Tesla (TSLA) shares dipped below $1,000 each on Monday, to their lowest level since October. The electric vehicle giant’s stock slipped as much as 5% during the morning session.
Traders highlight the stock dipped below its 50-day moving average, which is commonly considered a warning sign. Shares hit an intraday low of $957.21 during the morning session. A close below the 50-day moving average could signal more selling ahead.
“A retracement to the 100 day [moving average] at $865 would be a downside technical target to watch,” Jay Woods, chief markets strategist at DriveWealth told Yahoo Finance.
“It did have a 37% correction from January to May. So a correction is not out of the ordinary when looking at TSLA historically,” he added.

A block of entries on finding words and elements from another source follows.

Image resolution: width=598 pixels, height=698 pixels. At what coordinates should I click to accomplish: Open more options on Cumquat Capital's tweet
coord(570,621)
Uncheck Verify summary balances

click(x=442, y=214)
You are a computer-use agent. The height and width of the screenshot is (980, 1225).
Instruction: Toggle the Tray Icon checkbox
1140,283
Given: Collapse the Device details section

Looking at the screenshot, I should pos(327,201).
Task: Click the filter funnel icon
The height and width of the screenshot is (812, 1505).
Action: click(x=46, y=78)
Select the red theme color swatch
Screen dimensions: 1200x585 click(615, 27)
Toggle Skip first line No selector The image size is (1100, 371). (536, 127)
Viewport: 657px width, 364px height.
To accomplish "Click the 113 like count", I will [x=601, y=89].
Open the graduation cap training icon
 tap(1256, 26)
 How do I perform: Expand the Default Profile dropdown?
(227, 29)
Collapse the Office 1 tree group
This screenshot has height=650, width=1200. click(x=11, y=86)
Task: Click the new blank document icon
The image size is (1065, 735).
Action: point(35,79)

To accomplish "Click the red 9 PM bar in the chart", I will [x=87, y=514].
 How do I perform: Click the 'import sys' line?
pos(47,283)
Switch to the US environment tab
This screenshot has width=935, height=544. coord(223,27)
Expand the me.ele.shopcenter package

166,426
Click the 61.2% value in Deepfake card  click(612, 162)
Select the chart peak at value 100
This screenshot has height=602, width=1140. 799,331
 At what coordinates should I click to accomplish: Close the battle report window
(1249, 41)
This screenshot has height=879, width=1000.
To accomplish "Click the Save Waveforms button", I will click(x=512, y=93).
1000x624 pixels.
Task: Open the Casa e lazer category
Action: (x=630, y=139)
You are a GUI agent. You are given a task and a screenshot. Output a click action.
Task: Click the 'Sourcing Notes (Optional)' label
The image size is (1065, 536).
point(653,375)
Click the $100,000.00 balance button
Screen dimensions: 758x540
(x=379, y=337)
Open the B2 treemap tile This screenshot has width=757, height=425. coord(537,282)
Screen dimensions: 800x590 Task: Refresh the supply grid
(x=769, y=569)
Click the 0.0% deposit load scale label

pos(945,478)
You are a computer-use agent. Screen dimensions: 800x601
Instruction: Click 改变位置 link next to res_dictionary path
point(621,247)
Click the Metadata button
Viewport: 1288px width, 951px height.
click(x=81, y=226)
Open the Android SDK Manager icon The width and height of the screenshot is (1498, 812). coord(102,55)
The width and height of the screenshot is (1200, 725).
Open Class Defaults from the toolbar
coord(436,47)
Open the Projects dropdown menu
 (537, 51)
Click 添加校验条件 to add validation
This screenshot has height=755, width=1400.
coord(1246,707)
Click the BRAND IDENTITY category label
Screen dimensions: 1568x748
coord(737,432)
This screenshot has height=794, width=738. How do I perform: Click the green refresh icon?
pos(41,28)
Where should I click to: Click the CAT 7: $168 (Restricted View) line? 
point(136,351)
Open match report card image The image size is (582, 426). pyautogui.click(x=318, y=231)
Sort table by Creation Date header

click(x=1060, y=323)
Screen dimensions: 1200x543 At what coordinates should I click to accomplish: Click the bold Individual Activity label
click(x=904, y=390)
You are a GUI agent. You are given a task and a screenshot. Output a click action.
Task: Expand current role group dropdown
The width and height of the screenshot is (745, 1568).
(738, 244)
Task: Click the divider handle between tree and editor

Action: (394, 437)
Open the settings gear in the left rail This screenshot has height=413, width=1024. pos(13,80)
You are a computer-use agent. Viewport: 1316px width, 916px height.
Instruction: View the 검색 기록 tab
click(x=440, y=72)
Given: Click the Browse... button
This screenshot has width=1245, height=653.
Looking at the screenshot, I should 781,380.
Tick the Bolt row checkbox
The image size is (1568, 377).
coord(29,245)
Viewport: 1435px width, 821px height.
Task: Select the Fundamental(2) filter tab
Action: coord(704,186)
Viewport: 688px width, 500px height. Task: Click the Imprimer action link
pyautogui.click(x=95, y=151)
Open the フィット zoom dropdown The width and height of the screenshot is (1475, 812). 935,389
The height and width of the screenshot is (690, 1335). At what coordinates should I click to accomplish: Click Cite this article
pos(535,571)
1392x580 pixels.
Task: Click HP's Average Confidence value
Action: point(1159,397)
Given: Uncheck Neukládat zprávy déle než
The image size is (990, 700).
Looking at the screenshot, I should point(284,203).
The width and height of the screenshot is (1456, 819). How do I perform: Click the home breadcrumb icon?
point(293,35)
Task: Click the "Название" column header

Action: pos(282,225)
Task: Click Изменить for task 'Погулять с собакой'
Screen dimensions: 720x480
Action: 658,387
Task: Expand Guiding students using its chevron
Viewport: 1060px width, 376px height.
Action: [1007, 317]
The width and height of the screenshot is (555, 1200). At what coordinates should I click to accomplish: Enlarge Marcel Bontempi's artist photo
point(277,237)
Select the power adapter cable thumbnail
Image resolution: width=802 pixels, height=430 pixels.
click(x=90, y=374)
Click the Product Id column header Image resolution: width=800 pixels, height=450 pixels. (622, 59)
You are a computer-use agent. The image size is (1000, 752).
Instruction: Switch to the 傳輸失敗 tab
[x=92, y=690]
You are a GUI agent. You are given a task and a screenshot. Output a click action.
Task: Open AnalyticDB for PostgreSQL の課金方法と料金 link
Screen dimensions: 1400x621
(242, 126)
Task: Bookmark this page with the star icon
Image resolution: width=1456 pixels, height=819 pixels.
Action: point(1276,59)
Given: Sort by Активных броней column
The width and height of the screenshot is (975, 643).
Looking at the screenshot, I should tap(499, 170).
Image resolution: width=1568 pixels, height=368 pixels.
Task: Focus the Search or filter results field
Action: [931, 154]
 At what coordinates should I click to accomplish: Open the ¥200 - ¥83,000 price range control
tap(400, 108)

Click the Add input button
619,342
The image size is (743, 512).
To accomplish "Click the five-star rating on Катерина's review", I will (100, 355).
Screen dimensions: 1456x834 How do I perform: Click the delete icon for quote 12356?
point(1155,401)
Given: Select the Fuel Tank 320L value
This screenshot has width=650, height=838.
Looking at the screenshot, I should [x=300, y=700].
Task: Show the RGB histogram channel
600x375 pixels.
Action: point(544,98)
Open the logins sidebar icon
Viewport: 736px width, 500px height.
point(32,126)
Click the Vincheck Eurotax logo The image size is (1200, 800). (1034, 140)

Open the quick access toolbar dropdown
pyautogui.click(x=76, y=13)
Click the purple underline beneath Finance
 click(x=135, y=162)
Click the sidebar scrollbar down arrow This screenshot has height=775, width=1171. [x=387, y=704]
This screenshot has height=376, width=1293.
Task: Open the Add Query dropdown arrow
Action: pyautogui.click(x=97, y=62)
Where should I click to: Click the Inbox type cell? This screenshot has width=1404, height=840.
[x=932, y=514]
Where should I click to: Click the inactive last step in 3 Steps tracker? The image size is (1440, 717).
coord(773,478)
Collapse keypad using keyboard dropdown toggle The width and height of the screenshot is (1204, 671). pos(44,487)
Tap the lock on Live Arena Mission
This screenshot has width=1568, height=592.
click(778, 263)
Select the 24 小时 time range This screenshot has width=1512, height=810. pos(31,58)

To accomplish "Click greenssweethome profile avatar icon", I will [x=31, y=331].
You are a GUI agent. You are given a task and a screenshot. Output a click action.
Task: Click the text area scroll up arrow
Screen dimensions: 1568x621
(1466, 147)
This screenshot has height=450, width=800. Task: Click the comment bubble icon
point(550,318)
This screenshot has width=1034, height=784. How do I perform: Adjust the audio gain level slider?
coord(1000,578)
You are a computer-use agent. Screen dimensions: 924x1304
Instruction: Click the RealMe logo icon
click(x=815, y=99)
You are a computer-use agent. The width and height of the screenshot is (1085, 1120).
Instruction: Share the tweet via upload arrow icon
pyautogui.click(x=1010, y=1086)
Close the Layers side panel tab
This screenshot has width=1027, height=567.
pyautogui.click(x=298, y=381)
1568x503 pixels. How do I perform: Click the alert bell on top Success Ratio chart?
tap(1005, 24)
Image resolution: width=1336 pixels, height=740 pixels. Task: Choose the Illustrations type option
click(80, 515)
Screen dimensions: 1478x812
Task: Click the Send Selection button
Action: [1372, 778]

Electric vehicle stocks on Monday, December 13, 2021
The stock’s downward move comes on the same day CEO Elon Musk was named “Times Person of the Year”.
Bianco Research President Jim Bianco points out “TIME Magazine’s Person of the Year has historically been a great contrarian Indicator. Consider yourself warned.” Bianco highlights other notable POY, including Amazon’s (AMZN) Jeff Bezos given the accolade in 1999. The stock subsequently tanked during the dot-com bubble burst.
Musk began selling billions of dollars worth of Tesla shares in November, a move he had telegraphed earlier this year. The selling put pressure on the stock. Recent market volatility and concerns over the Federal Reserve taking steps to combat inflation have also caused intraday downward moves.
However some investors aren’t phased by the stock’s sell-off. Investment advisor Ross Gerber told Yahoo Finance last month recent price drops are an opportunity to buy.
The company hit $1 trillion in valuation for the first time ever on October 25th. The stock reached an all-time high of $1,229.91 on November 4.